The news of a 3DS remake left me with mixed reactions. On one hand I was thrilled at the thought of being able to once again take control of Fox McCloud, blasting through the Lylat System, but there’s always the niggling worry that perhaps those “epic battles” weren’t actually that epic, and the whole thing would tarnish the memory of a much loved franchise. Well, let’s find out.
For those who missed out on the N64 experience (shame on you) the game puts you in the boots of Fox McCloud, leader of the Star Fox team and Arwing starfighter pilot extraordinaire. Whilst cruising through space (as one does) Fox receives an urgent message asking for assistance; his old enemy, Andross, has declared war on the Lylat System. As old school stories go it is serviceable, providing a nice transition from level to level, just don’t go expecting an in-depth masterpiece.
The first thing fans of the original will notice is just how nice everything looks. Whilst some textures betray the game’s N64 origin, for the most part the upgrade has been well worth it, with levels such as Zoness looking spectacular. The 3D has been done well too; never particularly strong, but very effective in certain situations such as enemies appearing behind you, and when you do a U-turn.
Another new feature for the 3DS version of the game is gyro controls. This has been plugged heavily by Nintendo, and it allows you to pilot the Arwing by tilting the 3DS. In all honesty I wasn’t overly keen on using the gyro, even with the special 3DS mode that apparently balances the game to take the controls into account. With that in mind I headed into the N64 mode.
This mode uses the Circle Pad control scheme, and it’s pleasing to report that it’s as smooth as silk and an absolute joy to use. In no time I was flinging the Arwing all over the place, doing barrel rolls, U-turns, loops and tight left/right turns.
In terms of attack, you start off with your bog standard laser, which can be upgraded by collecting icons throughout a level. You can also do a charged shot, which locks onto a target, and if you place it correctly it’ll take down multiple enemies, which will earn you more points. Then there’s your bomb, which is pretty self-explanatory.
All 14 levels from the original game are present and correct, although you’ll never play through them all in one game. This is because key levels feature split paths. An example of this would be the very first level. By completing a certain set of actions your team mate, Falco, will lead you off the main path to fight a boss, and after you defeat it you’ll head off to a new planet.
However, if you don’t manage to get Falco’s attention you will complete the level as normal, and set off to traverse an asteroid field. It’s a good system, and one that positively demands that you replay the game several times.
It’s amazing that after all these years the level design has held up so well. Each one is packed full of tense battles, secrets, and enough fodder to keep even the most trigger happy of people busy. There’s plenty of variety too, with some levels being on rails, whilst others take a more free-roaming approach and allow you to fly anywhere in a set area.
You aren’t restricted to just your Arwing either, as there will be times you’ll need to explore the depths in the Blue-Marine sub, and pound the enemy troops with the Landmaster tank.
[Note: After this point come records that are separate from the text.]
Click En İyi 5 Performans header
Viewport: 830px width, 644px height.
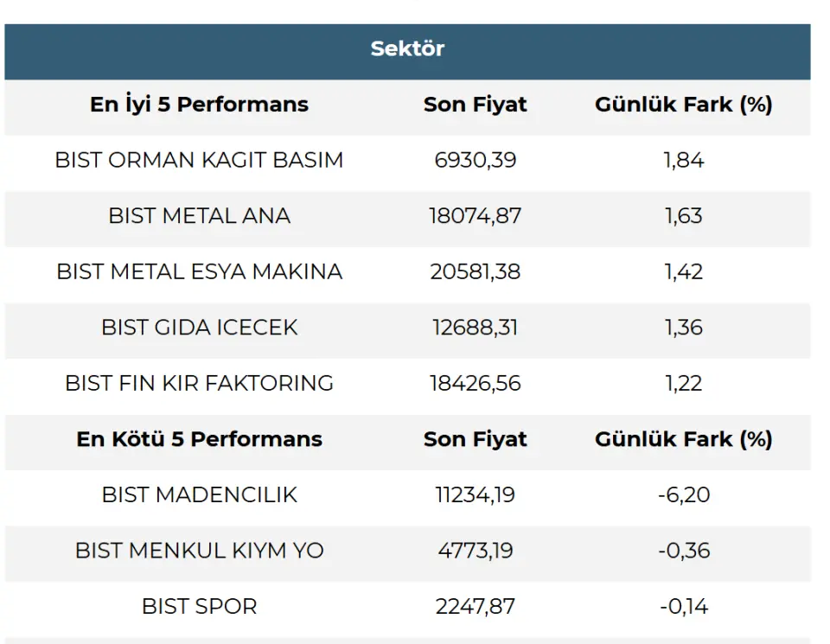[199, 105]
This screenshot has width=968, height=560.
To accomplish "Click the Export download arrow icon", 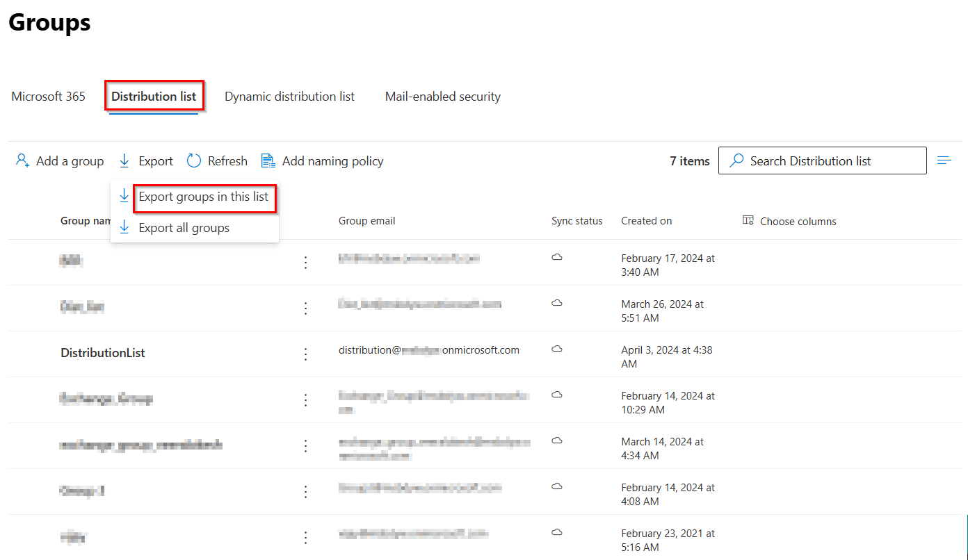I will [124, 160].
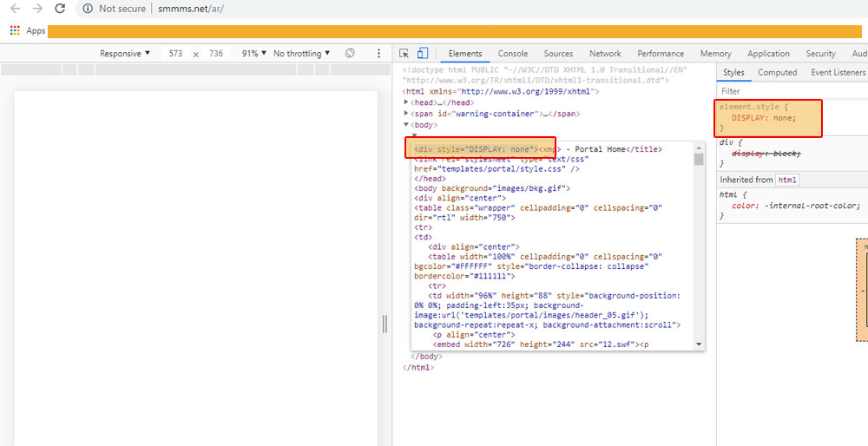Click the inspect element picker icon
This screenshot has height=446, width=868.
(405, 54)
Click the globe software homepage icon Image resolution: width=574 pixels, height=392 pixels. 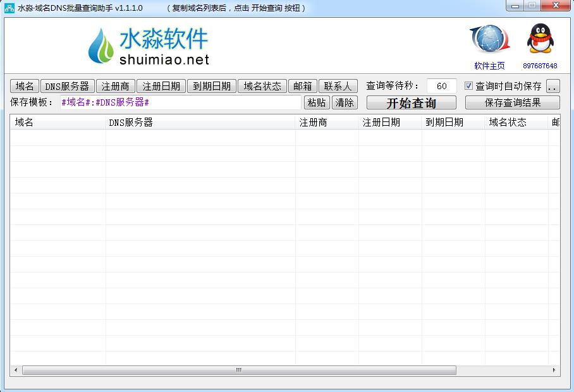tap(489, 40)
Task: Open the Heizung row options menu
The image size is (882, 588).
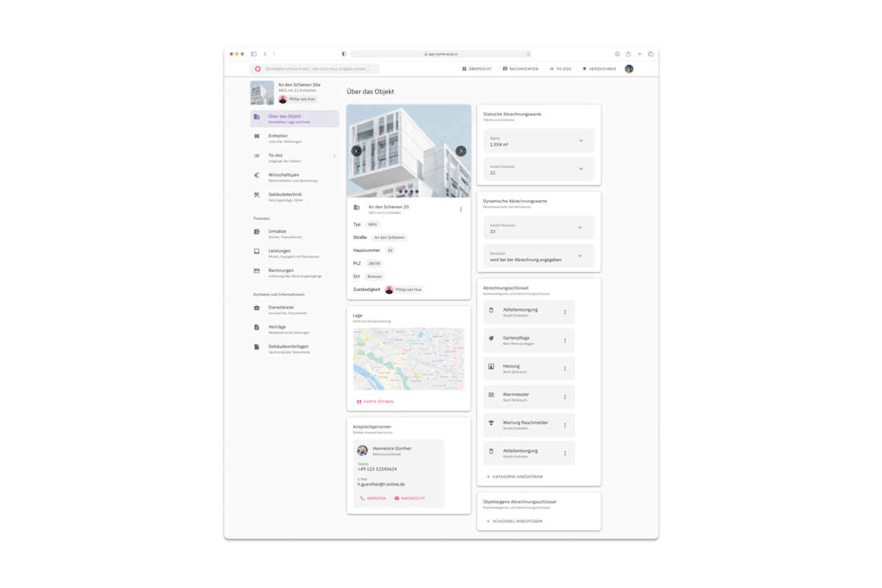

Each new vehicle handles very differently to the Arwing, and comes with its own special weapons and abilities.
The only real downside is the fact that the game is so short, and perhaps relies a bit too much on the idea that you’ll be going back to the Score Attack mode to try and earn medals. Score Attack is enjoyable though, and getting gold on every level will take some doing.
There’s also the multiplayer to consider, although it’s here where the biggest gripe occurs. Why oh why wasn’t online multiplayer included? Star Fox is absolutely begging for this feature, and it is actually a sin (I’ve checked the Bible) that it isn’t there. There seems to be some sort of aversion to including online components in 3DS games.
Instead of online there is a local multiplayer mode, allowing you and up to three other friends to partake in a bit of aerial dogfighting. However, I don’t HAVE three other 3DS owning friends, rendering this pointless. You can play against bots, and in all honesty it’s quite good fun, but you’re constantly thinking of the missed opportunity.
- Looks great.
- Effective use of 3D.
- Circle Pad control scheme is a joy.
- Level design is still top notch.
- Multiple vehicles.
- Multiple routes to find.
- You’ll want to return to chase those medals.
- Local multiplayer has the potential to be great.
- No online multiplayer.
- A few more levels would have been great.
Star Fox 64 3D is a great reminder why, for all these years, fans have been crying out for a new (proper) entry into the series. It remains a great game, which looks fantastic and plays just as well. However, the decision not to include online multiplayer, which would have boosted the game’s longevity substantially, is baffling.
Yes, the game is good, but it could have been so much better.